Faiz’s afterlife reveals how culture continues to negotiate space in Pakistan
| W |
hen Faiz Ahmed Faiz passed away in 1984, a quiet but telling decision followed. Instead of marking his death anniversary every November, it was agreed that his birth would be celebrated in February, a symbolic shift that said as much about our cultural discomfort with dissent as it did about our reverence for poets. In Pakistan, remembrance has always been an uneasy negotiation between grief and celebration, between silence and song.

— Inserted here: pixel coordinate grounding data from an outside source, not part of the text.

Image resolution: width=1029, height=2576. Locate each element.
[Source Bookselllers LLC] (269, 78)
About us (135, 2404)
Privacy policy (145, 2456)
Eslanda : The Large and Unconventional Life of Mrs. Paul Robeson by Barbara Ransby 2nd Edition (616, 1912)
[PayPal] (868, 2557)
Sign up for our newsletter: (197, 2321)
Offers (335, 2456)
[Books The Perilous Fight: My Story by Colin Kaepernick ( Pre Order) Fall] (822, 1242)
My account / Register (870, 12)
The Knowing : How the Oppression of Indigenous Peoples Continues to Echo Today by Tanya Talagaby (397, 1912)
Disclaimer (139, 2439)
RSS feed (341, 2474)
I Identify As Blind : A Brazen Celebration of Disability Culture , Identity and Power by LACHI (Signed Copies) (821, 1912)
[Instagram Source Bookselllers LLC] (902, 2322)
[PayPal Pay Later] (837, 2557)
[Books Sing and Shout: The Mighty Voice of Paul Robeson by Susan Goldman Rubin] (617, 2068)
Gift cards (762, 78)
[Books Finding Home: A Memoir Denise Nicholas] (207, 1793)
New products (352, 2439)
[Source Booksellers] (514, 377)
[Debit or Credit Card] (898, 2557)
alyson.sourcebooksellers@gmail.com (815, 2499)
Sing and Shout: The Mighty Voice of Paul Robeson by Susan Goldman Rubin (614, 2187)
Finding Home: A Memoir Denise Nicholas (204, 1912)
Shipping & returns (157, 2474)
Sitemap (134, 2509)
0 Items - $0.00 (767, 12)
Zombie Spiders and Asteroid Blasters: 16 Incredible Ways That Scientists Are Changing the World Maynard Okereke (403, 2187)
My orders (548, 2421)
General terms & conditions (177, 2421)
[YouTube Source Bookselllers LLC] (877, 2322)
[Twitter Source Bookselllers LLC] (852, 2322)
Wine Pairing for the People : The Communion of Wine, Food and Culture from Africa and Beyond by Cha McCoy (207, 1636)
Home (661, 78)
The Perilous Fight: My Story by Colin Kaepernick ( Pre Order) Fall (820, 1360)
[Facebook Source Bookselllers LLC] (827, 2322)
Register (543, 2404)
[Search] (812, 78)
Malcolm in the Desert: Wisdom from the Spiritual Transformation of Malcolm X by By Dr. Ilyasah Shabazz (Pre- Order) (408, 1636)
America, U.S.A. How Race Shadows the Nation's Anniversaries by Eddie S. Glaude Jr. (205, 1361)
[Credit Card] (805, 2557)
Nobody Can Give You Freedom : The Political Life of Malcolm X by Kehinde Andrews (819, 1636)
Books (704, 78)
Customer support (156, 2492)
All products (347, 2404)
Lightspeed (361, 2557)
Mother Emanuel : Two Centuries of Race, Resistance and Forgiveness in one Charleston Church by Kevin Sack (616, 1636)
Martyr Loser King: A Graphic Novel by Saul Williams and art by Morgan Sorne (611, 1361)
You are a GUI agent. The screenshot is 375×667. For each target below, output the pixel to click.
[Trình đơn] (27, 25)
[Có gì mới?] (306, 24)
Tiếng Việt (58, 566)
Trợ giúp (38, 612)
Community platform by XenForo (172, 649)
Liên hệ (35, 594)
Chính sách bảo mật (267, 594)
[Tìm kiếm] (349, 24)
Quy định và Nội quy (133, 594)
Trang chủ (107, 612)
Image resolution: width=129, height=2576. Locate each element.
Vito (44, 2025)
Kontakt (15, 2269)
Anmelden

Death anniversaries here are rarely subdued. In the Sufi tradition, they are marked as urs, a union with the divine. Among musicians, they become barsis, occasions to sing not only in memory of the ustad but to keep the practice of live performance alive. These rituals are not about mourning alone; they are acts of continuity. To remember is to perform, to recite, to gather; to insist on presence.
The state’s relationship with literary memory, however, has followed a different rhythm. For decades, the death anniversary of Muhammad Iqbal was observed with a public holiday. Conferences were organised, speeches delivered and reverence performed with near-military discipline. Iqbal was praised as poet, philosopher and political visionary, the man whose dream culminated in Pakistan. Admiration often eclipsed critique. Evaluation gave way to adulation.
Later, the commemorative focus shifted from Iqbal’s death to his birth. Even that transition was uncertain. His exact birth date had been unclear, a reminder that he was born in a time when births took place at home and records were sporadic, especially for those who were not yet famous. Eventually, November 9 was fixed as his birthday and declared a holiday, though that status, too, has since been withdrawn. Today, it remains an annual guessing game whether the day will be marked officially or pass quietly, unacknowledged.
Faiz was never afforded that honour. Branded a communist, he became a persona non grata in his own country. Yet, Faiz survived in private collections, in handwritten notebooks, in recordings carried across borders. His name endured abroad. He returned home only intermittently, most notably when the Pakistan Peoples Party was in power, when he became just legitimate enough to appear on radio, television and in newspapers.
It is against this history of erasure and return that the Faiz Festival must be understood. What began as a modest act of remembrance gradually evolved into a template, one that would be emulated across the country. Today, Pakistan hosts a proliferation of festivals dedicated to literature, theatre, music, film and ideas. In a country where books are often printed in small numbers and readership remains limited, these gatherings respond to a different hunger: the desire for proximity. People want to see writers speak, hear poets read, watch musicians perform, to encounter art not as an object but as a presence.
Early years of the Faiz Festival were particularly luminous. Performances by Iqbal Bano remain etched in collective memory, her voice defiant and tender in equal measure. Poets such as Ali Sardar Jafri, Kaifi Azmi and Majrooh Sultanpuri shared space with critics like Shams-ur Rahman Faruqi. Filmmakers including Muzaffar Ali and Deepa Mehta appeared alongside actors such as Naseeruddin Shah, Shabana Azmi and Nandita Das. These were not merely performances; they were acts of solidarity across borders made increasingly harder by politics.
In Pakistan, the performing arts have long existed under threat. Expression is routinely challenged in the name of morality, religion or national security. Censorship, both formal and informal, has shaped what can be said, sung or staged. In this landscape, festivals offer a rare counter-space, temporary zones where speech loosens, where art breathes more freely. For a few days, the air feels less constricted.
That such freedoms, once celebrated as milestones of human progress, are now being questioned, even discarded, is not unique to Pakistan. Across the world, expression is increasingly framed as disruptive and inconvenient, even dangerous. All the more reason, then, that festivals in countries like ours must be protected and valued. They are not indulgences. They are safeguards.
Celebrating Faiz in February rather than mourning him in November was never just a scheduling choice. It was a quiet insistence on life over silence, on birth over erasure. In a culture where memory is often curated by power, festivals remain one of the few places where remembrance can still be reclaimed, collectively, critically and aloud.
The writer is a culture critic based in Lahore.